The first post of duty assigned to us was Brest. Upon arriving there we received our first experience with American prejudices, which had not only been carried across the seas, but had become a part of such an intricate propaganda, that the relationship between the colored soldier and the French people is more or less a story colored by a continued and subtle effort to inject this same prejudice into the heart of the hitherto unprejudiced Frenchman.

We had gone to this city under protest, because we felt that since there were only three colored women in France among approximately 150,000 colored soldiers, that our first duty should be to the men at the front, who were without doubt suffering the greatest hardships. But we were told that in this city there was a great need, and that we had better serve out a probation here, before being sent to the more arduous tasks at the front.

Imagine our surprise, then, at being told immediately upon our arrival, that there was no need for colored women in that section; that the colored men were too rough; that they were almost afraid to locate a man among them, to say nothing of a woman. We were permitted to tarry, however, a few days, during which time we discovered a colored Chaplain, the Rev. L. C. Jenkins, of South Carolina, who immediately made us welcome, and arranged for us to talk to his men. They were much grieved when they were frankly told of the reputation that had been given them, and assured us of every consideration and courtesy if we were permitted to remain among them. Every effort was put forth to get the office to change its decision concerning us, but to no avail. In due time, we made our return trip to Paris.

In talking with the soldiers, however, and ultimately with the French people, we were told that the story of the roughness of the colored men was being told to the civilians in order that all possible association between them might be avoided. They had been systematically informed that their dark-skinned allies were not only unworthy of any courtesies from their homes, but that they were so brutal and vicious as to be absolutely dangerous.

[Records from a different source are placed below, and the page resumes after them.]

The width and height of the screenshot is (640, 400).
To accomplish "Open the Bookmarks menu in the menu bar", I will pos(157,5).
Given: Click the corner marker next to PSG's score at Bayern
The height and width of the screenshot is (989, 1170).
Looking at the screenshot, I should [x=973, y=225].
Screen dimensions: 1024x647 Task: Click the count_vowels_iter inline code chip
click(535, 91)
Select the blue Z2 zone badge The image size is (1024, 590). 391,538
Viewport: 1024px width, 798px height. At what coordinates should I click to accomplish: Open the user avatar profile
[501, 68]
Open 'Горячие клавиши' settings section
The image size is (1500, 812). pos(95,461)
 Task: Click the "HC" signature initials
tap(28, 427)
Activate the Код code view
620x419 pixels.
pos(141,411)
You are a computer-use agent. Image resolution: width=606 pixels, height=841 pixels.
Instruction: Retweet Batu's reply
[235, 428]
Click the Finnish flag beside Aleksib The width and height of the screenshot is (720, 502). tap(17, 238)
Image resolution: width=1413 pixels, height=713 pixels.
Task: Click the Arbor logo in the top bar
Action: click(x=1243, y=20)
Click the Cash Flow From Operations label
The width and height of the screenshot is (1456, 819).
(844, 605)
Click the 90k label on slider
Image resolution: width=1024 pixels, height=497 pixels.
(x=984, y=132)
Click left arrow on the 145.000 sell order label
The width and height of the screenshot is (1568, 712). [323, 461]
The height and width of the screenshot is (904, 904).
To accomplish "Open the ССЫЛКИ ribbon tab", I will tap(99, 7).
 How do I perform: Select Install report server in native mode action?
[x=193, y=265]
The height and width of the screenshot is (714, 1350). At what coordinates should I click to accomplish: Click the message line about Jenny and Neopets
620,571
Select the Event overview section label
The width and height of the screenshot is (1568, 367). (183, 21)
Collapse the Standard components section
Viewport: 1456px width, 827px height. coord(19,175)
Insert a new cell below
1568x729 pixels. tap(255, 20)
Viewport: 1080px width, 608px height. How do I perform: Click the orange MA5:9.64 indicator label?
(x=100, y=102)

They were even told that they belonged to a semi-human species who only a few years ago had been caught in the American forests, and only been tamed enough to work under the white American’s direction.

Another ten days in Paris was filled with more duties, and more opportunity for contact with the French people. We met again the first colored woman to arrive in France, and at her suggestion and guidance, went to a small hotel in the rue d’Antin, where very few Americans were located. Here the proprietor and all his assistants were smiling and courteous, ever ready to make one comfortable, and to give all necessary information and many helpful suggestions.

At this time we were assigned to the 92nd Division, in the Haute Marne region, but the great July Offensive started, making it impossible for us to get through the lines, so we were told, and we were finally assigned to St. Nazaire. Here we were very happy to have the opportunity to go where we could have the association of our co-worker, who had gone there as the pioneer colored woman for that section.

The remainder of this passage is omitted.